#### Material supplied
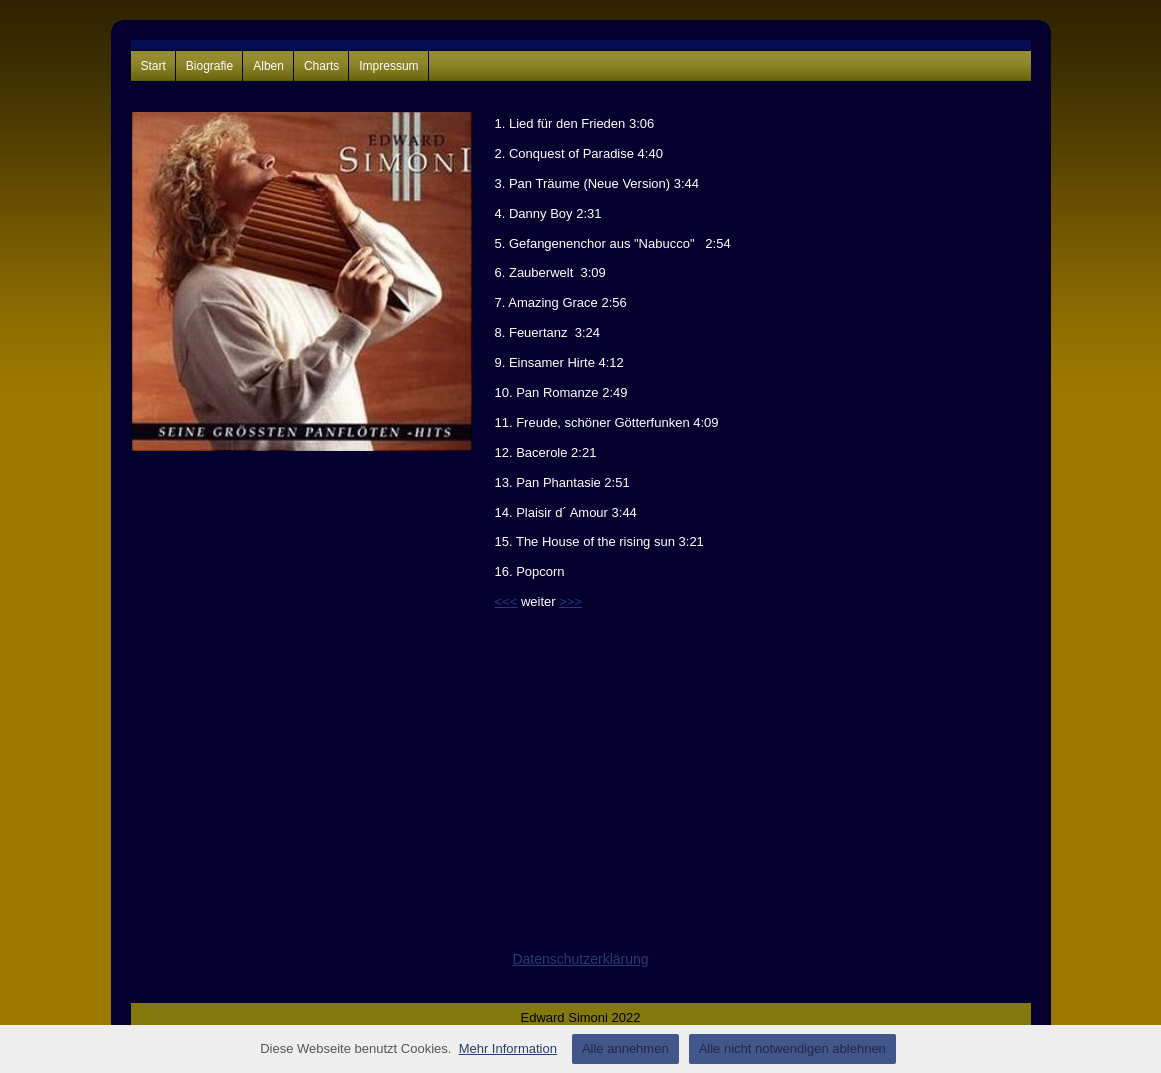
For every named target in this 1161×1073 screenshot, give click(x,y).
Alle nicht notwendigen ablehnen (792, 1048)
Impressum (388, 66)
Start (153, 66)
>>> (570, 601)
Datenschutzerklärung (580, 959)
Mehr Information (508, 1048)
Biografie (209, 66)
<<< (506, 601)
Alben (268, 66)
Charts (321, 66)
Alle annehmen (625, 1048)
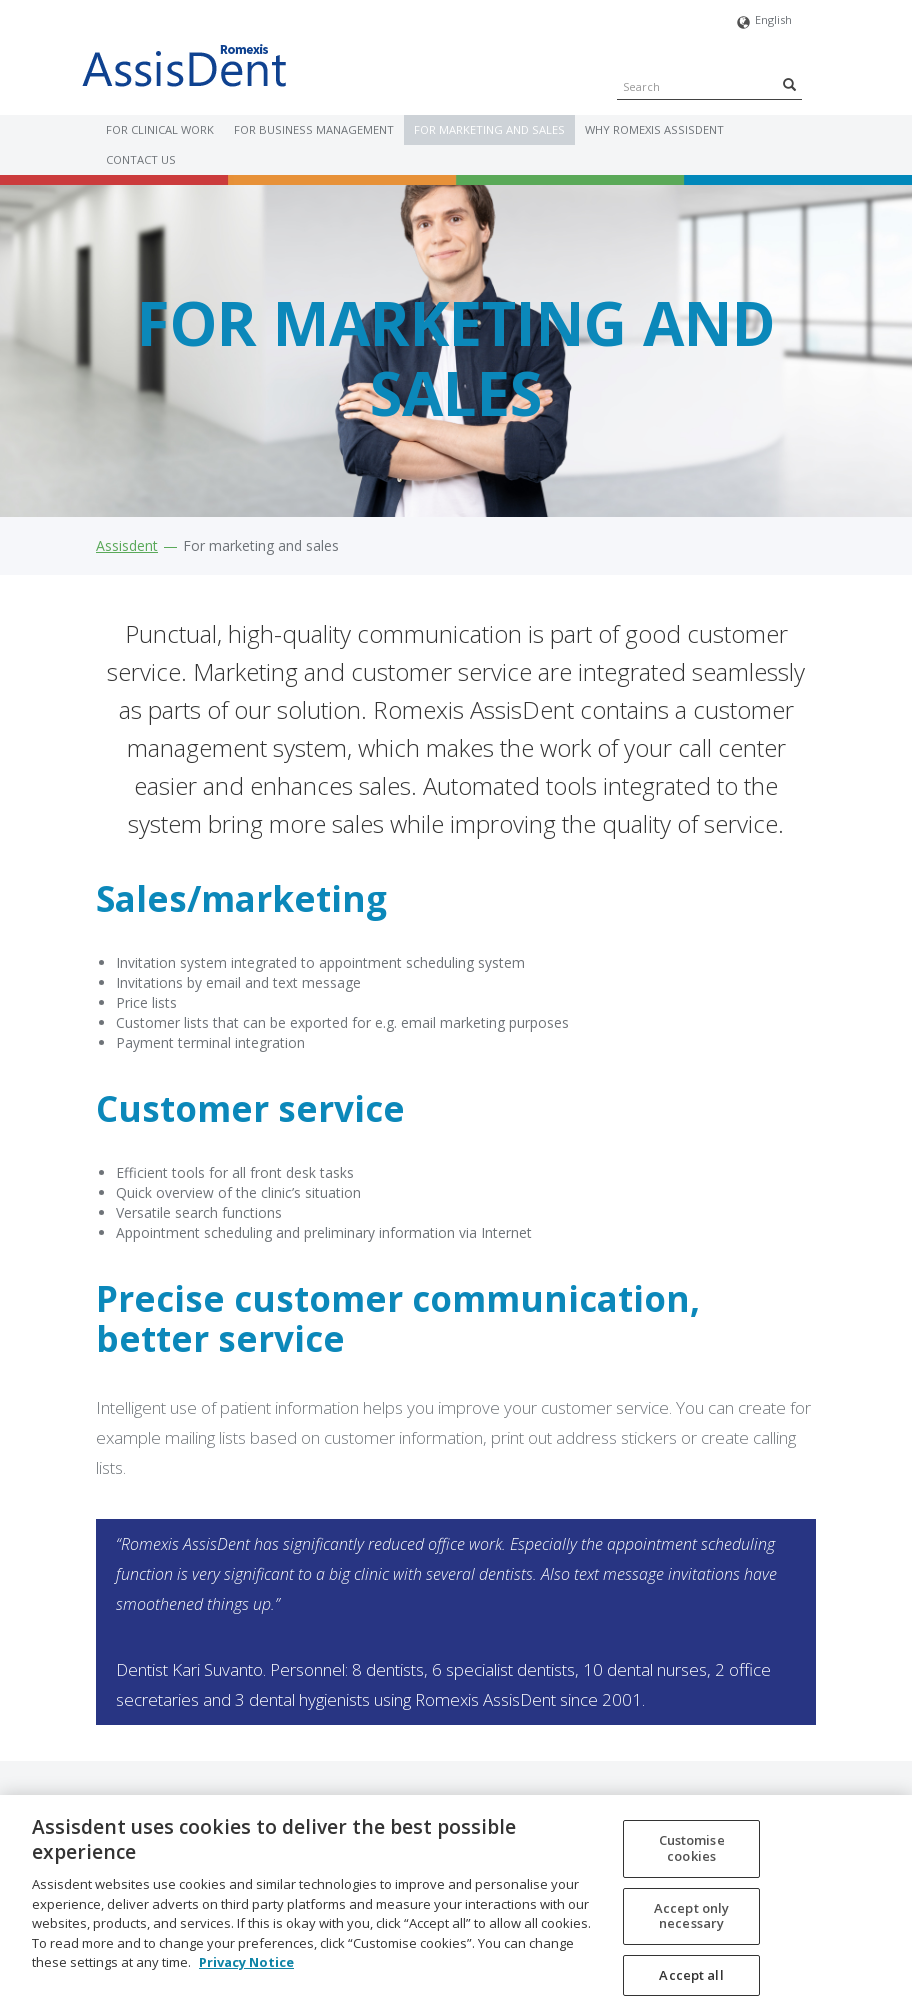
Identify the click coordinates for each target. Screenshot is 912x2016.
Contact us (141, 159)
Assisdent (127, 545)
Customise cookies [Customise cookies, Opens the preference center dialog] (692, 1857)
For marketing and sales (489, 129)
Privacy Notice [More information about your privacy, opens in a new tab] (246, 1971)
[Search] (789, 84)
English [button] (764, 22)
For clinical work (160, 129)
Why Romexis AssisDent (654, 129)
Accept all (691, 1984)
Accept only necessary (691, 1924)
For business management (314, 129)
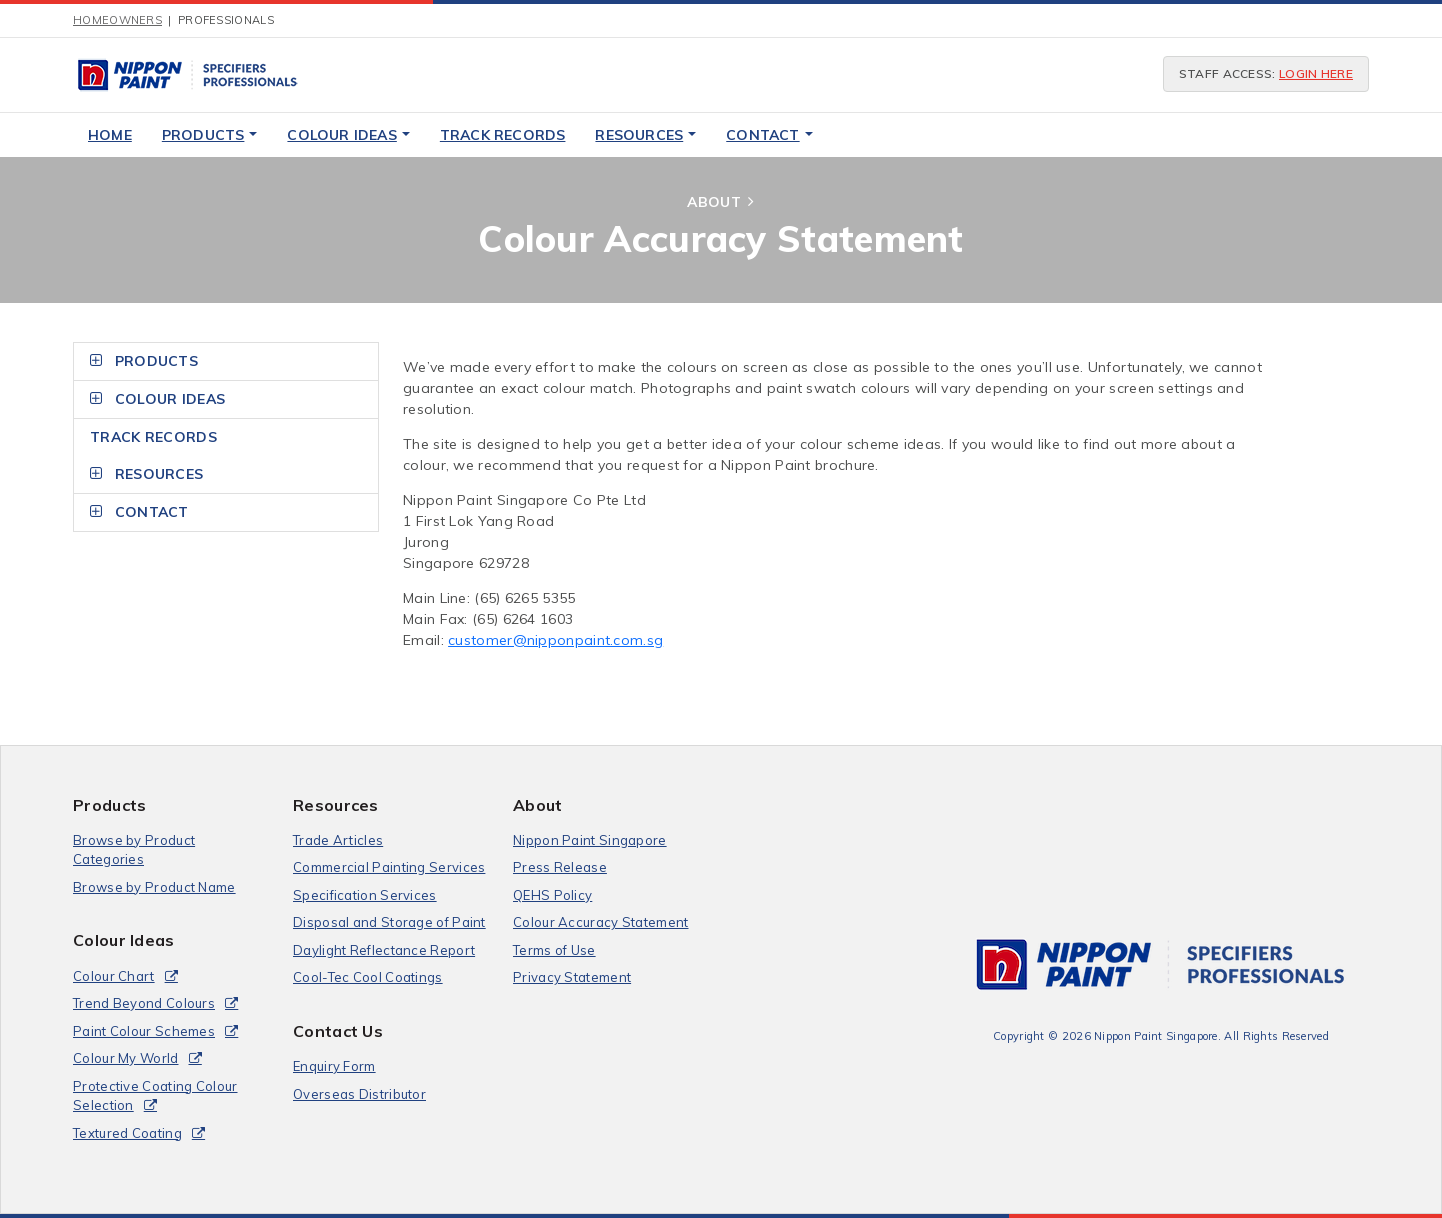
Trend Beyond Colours (144, 1003)
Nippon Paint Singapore (590, 840)
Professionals (226, 20)
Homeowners (117, 20)
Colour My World (126, 1058)
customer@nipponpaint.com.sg (555, 640)
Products (210, 135)
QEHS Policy (552, 895)
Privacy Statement (572, 977)
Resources (645, 135)
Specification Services (365, 895)
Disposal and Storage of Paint (389, 922)
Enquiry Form (334, 1066)
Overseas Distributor (359, 1094)
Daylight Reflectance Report (384, 950)
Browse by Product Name (154, 887)
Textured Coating (127, 1133)
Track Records (503, 135)
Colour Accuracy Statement (601, 922)
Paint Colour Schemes (144, 1031)
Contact (769, 135)
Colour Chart (114, 976)
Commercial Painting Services (389, 867)
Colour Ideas (348, 135)
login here (1316, 73)
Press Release (560, 867)
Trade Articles (338, 840)
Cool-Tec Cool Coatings (368, 977)
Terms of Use (554, 950)
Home (110, 135)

#### What the exercise asks
Rewrite every line of the records above as a numbered list, leaving out blank lines and omitting the pictures.

#### The result
1. For every named target in this 1161×1073 screenshot, give click(x,y).
2. Alle nicht notwendigen ablehnen (792, 1048)
3. Impressum (388, 66)
4. Start (153, 66)
5. >>> (570, 601)
6. Datenschutzerklärung (580, 959)
7. Mehr Information (508, 1048)
8. Biografie (209, 66)
9. <<< (506, 601)
10. Alben (268, 66)
11. Charts (321, 66)
12. Alle annehmen (625, 1048)
13. Identify the click coordinates for each target. Screenshot is 912x2016.
14. Contact us (141, 159)
15. Assisdent (127, 545)
16. Customise cookies [Customise cookies, Opens the preference center dialog] (692, 1857)
17. For marketing and sales (489, 129)
18. Privacy Notice [More information about your privacy, opens in a new tab] (246, 1971)
19. [Search] (789, 84)
20. English [button] (764, 22)
21. For clinical work (160, 129)
22. Why Romexis AssisDent (654, 129)
23. Accept all (691, 1984)
24. Accept only necessary (691, 1924)
25. For business management (314, 129)
26. Trend Beyond Colours (144, 1003)
27. Nippon Paint Singapore (590, 840)
28. Professionals (226, 20)
29. Homeowners (117, 20)
30. Colour My World (126, 1058)
31. customer@nipponpaint.com.sg (555, 640)
32. Products (210, 135)
33. QEHS Policy (552, 895)
34. Privacy Statement (572, 977)
35. Resources (645, 135)
36. Specification Services (365, 895)
37. Disposal and Storage of Paint (389, 922)
38. Enquiry Form (334, 1066)
39. Overseas Distributor (359, 1094)
40. Daylight Reflectance Report (384, 950)
41. Browse by Product Name (154, 887)
42. Textured Coating (127, 1133)
43. Track Records (503, 135)
44. Colour Accuracy Statement (601, 922)
45. Paint Colour Schemes (144, 1031)
46. Contact (769, 135)
47. Colour Chart (114, 976)
48. Commercial Painting Services (389, 867)
49. Colour Ideas (348, 135)
50. login here (1316, 73)
51. Press Release (560, 867)
52. Trade Articles (338, 840)
53. Cool-Tec Cool Coatings (368, 977)
54. Terms of Use (554, 950)
55. Home (110, 135)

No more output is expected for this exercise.